Throughout that time I too have suffered from my own issues most notably a recurrent depression that rears its head from time to time. Recent weeks/months (it is frustrating to not be able to accurately map its progress but it is an insidious condition) are one of those times and I find myself asking the kind of questions of myself that happen at such times.

I am more than tired ... I am exhausted, wrung out, bled dry by life and its myriad of challenges but at the same time furious at myself for not managing, comparing my 'issues' with others (invariably to my own detriment). Anger at having to take time out from work when we are so needed and therefore adding more to the burden of colleagues who already are at breaking point. Feeling like a failure for wanting to give in to thoughts that I both fear and crave at the same time.

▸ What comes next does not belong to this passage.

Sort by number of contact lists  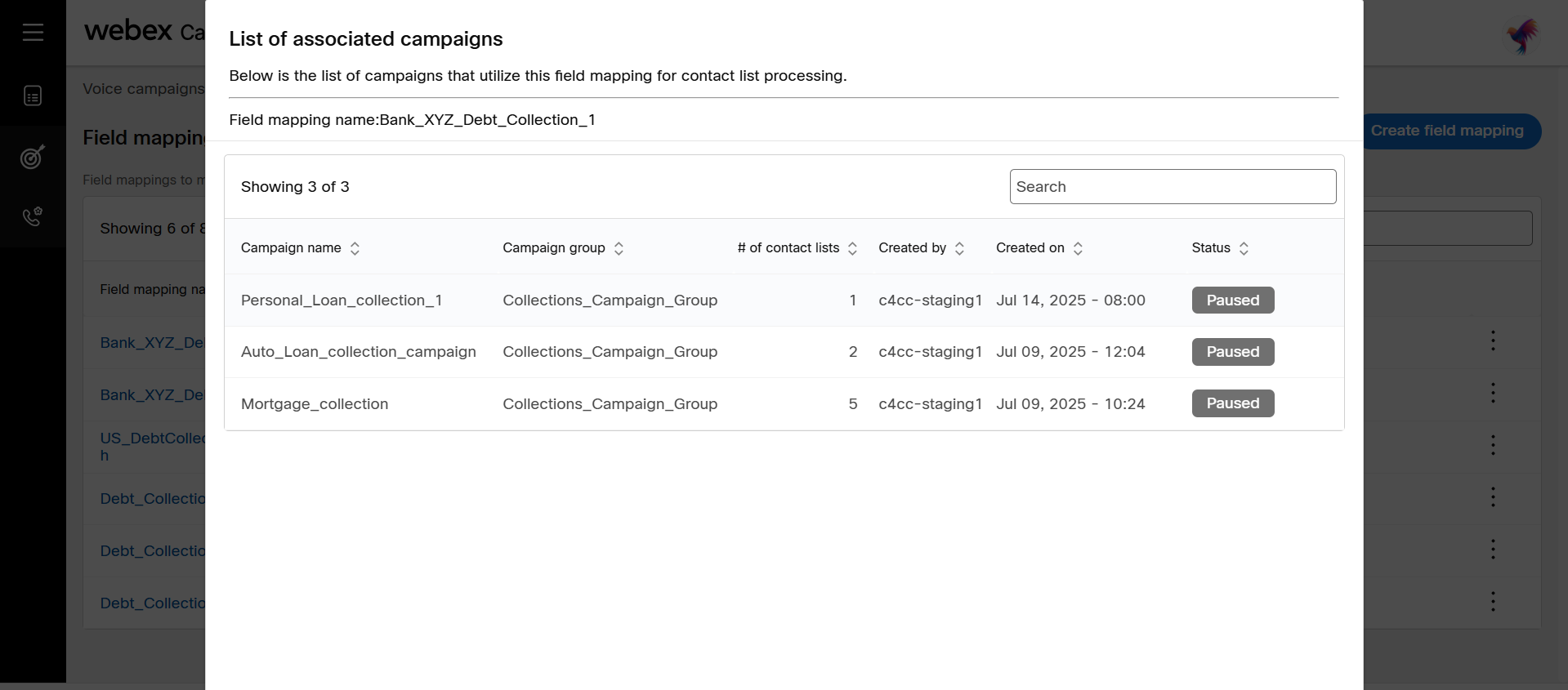coord(852,248)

I have seen my doctor and been given meds which I know from experience help (after a while at least) but I cant accept anything else (she has tried to get me to talk to someone) as talking about how I am thinking (and I suppose feeling) just seems to reaffirm that I have gone as far as I can go in this journey.

I am my own worst enemy, this I know but I cannot seem to change the pattern I am locked in. My marriage is solid, I have a wonderful daughter, I am relatively solvent and my work is intellectually stimulating. For all these reasons I know I should be able to see hope but for now its obscured by the demons escaping the box.

Still I keep fighting it and looking for the dove that escapes from the box after all the demons are abroad and I guess this post is just one more way to come out swinging at the illness that blights my life at times and I am sure many others lives too.

So if you get this far, thanks for reading and also take heart 'professionals' struggle too with many of the same challenges you do (we are after all human (and some of us are Aspies)), look for the dove, that white bird of hope, for it is surely there even if its obscured at times and you never know maybe we'll both see it soon.